Text block
Ben Christenson was raised Anglican — church every Sunday, a religious school, and Christian camp every summer. But Christenson, 27 of Fairfax, Virginia, always found himself longing for a more traditional faith.
“The hard thing about growing up in my church is that there was a lot of change even in my lifetime,” he told The Post. “I realized that there really was no way to stop the change.”
He watched as traditions went by the wayside: The robed choir was swapped out for a worship band, lines were blurred on female ordination, and long-held stances on LGBT issues shifted.
“All of that stuff was basically fungible, which gave me a sense that the theological commitments are kind of fungible, too,” he said.
So Christenson began exploring other denominations in college and landed on perhaps the most traditional of all: Orthodox Christianity. In 2022, at the age of 25, he converted.
“It seems to me like the mainline denominations are hemorrhaging people,” he said. “If you still are serious about being a Christian now that there isn’t really as much social status tied up in it, and you want something that has some heft to it, there’s more of an awareness of Orthodoxy than there used to be.”
Christenson, who works as a fundraiser for nonprofits, attends Saint Mary’s Orthodox Church in Falls Church, Virginia.
Conversion means that he now must frequently attend confession, recite prescribed prayers, and endure extreme fasting, sometimes over 40-day stretches. Weekly services are also highly ritualized and regimented and can last up to two hours.
But he says he takes great comfort in the 2,000-year history of each tradition: “There is a sense of structure, of continuity … It’s the exact same. It hasn’t changed. It’s not going to change.”

(Saved data entries)
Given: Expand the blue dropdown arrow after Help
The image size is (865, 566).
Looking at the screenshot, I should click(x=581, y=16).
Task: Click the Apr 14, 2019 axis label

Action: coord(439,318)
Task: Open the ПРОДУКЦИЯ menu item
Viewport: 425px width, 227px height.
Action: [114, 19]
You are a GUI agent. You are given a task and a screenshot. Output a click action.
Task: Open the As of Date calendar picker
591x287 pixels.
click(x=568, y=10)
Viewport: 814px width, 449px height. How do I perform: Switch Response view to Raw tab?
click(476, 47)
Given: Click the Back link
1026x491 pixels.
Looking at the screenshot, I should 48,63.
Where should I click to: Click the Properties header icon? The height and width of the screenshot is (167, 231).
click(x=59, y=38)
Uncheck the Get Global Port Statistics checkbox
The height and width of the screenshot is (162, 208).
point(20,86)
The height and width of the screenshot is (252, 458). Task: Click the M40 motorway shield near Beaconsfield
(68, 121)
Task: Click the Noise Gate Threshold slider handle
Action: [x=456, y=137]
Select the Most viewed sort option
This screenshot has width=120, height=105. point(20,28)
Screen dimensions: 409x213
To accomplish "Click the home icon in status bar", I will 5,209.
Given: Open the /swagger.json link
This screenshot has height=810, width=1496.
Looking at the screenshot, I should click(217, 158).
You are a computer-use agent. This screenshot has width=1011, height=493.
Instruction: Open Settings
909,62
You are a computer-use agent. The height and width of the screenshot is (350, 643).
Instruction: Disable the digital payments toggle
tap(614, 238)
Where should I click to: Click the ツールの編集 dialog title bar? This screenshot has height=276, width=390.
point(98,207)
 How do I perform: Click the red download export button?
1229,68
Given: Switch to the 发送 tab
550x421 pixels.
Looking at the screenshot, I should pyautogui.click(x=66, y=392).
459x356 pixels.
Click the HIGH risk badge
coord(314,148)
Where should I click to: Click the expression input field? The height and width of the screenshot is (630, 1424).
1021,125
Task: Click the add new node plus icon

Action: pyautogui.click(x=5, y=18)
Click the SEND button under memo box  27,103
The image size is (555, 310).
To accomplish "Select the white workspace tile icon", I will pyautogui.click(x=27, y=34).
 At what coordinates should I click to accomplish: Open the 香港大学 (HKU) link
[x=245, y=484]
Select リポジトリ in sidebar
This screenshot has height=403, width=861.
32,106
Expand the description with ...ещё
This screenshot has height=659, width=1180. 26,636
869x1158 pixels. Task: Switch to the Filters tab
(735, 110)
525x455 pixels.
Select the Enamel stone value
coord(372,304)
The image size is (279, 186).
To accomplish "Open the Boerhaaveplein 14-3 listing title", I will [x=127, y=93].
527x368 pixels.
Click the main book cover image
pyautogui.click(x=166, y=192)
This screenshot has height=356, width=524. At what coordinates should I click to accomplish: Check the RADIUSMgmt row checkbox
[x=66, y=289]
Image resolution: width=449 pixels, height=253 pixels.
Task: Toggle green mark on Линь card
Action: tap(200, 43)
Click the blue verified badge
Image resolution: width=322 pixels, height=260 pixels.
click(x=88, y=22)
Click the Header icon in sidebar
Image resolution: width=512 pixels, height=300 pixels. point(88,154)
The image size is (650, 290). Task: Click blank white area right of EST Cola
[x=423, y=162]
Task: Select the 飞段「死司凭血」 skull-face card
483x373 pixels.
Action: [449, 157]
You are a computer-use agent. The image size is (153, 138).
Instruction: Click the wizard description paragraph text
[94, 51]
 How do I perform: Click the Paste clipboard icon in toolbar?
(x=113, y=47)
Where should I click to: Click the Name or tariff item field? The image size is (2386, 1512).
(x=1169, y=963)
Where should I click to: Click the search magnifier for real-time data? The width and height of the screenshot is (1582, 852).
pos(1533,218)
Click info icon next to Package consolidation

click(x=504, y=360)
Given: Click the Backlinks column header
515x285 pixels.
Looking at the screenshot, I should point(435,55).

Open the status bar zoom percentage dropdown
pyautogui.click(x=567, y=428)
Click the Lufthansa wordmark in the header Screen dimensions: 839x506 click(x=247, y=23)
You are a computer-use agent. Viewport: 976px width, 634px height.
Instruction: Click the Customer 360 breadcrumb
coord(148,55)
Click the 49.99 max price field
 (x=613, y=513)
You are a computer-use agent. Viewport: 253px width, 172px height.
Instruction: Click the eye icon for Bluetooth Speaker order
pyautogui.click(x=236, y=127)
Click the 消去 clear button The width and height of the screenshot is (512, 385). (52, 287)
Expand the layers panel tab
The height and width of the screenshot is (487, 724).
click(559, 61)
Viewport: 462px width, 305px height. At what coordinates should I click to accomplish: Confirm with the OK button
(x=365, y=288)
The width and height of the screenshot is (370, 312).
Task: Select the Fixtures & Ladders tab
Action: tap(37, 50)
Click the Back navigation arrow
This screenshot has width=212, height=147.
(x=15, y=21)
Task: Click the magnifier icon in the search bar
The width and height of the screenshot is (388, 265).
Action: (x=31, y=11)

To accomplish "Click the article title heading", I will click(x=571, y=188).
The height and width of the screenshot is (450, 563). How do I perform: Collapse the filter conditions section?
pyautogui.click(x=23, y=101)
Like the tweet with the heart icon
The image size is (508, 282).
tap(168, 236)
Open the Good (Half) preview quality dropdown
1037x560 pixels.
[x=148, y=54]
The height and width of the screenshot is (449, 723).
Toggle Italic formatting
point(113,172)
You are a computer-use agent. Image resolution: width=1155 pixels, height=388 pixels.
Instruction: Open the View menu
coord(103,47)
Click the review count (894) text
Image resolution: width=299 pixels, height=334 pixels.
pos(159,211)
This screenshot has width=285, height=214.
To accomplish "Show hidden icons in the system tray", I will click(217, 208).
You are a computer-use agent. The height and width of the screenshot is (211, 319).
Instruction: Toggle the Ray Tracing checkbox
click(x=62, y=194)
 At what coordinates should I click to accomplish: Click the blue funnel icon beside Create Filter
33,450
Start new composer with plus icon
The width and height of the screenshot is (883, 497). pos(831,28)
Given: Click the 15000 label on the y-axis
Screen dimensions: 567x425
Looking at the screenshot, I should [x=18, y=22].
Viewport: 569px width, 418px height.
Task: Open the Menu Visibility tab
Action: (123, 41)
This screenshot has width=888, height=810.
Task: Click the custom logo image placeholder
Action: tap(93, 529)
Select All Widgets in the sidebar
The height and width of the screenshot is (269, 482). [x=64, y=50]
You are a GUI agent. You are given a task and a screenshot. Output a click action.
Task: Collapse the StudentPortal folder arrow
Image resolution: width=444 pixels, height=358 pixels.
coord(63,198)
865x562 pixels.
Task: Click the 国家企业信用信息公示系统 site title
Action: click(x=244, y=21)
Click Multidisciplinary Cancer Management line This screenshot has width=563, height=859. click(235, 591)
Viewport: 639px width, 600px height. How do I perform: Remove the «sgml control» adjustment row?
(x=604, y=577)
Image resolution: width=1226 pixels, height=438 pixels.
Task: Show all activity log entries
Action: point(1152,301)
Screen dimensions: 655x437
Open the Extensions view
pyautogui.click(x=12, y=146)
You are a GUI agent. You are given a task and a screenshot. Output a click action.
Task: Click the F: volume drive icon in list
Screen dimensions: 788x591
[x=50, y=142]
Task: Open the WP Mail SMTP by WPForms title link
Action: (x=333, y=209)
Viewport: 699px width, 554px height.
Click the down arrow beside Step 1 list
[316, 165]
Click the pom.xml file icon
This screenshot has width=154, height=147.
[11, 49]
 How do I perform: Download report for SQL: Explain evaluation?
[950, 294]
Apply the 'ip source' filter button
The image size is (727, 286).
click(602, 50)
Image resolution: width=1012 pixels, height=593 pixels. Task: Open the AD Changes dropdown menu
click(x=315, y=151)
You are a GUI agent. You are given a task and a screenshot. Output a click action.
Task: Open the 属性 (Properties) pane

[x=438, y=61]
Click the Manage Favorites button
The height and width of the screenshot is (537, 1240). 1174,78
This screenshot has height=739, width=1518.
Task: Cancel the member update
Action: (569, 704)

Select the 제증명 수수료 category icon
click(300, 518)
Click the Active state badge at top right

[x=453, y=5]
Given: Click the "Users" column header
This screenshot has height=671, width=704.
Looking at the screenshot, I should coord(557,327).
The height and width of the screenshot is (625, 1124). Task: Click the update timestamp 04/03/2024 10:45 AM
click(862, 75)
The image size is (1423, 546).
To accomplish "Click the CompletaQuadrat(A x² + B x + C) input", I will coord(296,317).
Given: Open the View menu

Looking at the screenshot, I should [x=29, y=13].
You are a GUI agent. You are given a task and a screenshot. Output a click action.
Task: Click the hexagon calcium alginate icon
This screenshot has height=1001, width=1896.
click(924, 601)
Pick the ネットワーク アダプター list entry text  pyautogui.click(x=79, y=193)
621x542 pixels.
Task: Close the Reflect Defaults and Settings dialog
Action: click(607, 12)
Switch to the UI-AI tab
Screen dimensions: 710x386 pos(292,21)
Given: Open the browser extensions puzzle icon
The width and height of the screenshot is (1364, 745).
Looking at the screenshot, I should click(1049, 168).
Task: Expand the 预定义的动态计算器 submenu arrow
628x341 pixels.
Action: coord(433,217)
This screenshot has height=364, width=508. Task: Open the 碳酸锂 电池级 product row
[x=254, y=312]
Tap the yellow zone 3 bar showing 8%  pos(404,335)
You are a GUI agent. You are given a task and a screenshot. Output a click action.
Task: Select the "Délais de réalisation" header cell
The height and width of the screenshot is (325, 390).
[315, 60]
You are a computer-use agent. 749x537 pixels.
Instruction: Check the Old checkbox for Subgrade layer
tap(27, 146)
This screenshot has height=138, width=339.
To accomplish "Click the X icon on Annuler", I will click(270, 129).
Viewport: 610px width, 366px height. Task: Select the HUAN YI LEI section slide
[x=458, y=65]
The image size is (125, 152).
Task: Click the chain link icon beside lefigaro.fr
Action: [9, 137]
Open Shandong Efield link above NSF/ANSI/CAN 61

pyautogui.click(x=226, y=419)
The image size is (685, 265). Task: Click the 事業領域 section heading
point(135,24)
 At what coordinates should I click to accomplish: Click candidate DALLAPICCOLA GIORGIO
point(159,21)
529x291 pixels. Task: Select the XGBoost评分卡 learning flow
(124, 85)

Work to be completed
Copy word for word the part of the text about Ben Christenson's conversion between "So Christenson began" and "25, he converted.", inclusive.

Answer space
So Christenson began exploring other denominations in college and landed on perhaps the most traditional of all: Orthodox Christianity. In 2022, at the age of 25, he converted.